**TO-DO ITEM**
Pick out each line of the entries below that contains the word "screenshot", and copy those lines.

Dataset entries

##########

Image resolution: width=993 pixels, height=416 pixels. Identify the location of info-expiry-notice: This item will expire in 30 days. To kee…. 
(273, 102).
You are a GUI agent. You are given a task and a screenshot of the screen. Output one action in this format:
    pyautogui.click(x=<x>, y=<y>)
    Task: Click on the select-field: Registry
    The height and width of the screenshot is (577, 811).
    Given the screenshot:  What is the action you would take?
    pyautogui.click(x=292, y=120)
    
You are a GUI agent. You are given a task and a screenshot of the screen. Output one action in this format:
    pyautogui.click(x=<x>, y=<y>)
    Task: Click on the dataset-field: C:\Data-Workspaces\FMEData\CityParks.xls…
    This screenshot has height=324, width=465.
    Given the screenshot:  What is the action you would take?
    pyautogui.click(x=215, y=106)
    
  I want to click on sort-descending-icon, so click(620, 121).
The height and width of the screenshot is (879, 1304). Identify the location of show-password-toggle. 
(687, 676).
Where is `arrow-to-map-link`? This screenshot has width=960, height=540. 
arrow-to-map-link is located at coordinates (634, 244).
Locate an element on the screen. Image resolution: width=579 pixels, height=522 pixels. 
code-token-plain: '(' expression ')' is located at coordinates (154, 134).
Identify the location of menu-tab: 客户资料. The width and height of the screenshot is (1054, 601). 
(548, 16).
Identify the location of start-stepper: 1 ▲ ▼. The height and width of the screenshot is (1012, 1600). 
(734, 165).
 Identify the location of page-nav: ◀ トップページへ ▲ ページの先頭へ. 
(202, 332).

##########

**RESPONSE FOR THIS EXERCISE**
You are a GUI agent. You are given a task and a screenshot of the screen. Output one action in this format:
    The height and width of the screenshot is (577, 811).
    Given the screenshot:  What is the action you would take?
You are a GUI agent. You are given a task and a screenshot of the screen. Output one action in this format:
    This screenshot has height=324, width=465.
    Given the screenshot:  What is the action you would take?
The height and width of the screenshot is (879, 1304). Identify the location of show-password-toggle. 
Where is `arrow-to-map-link`? This screenshot has width=960, height=540. 
Identify the location of menu-tab: 客户资料. The width and height of the screenshot is (1054, 601). 
Identify the location of start-stepper: 1 ▲ ▼. The height and width of the screenshot is (1012, 1600). 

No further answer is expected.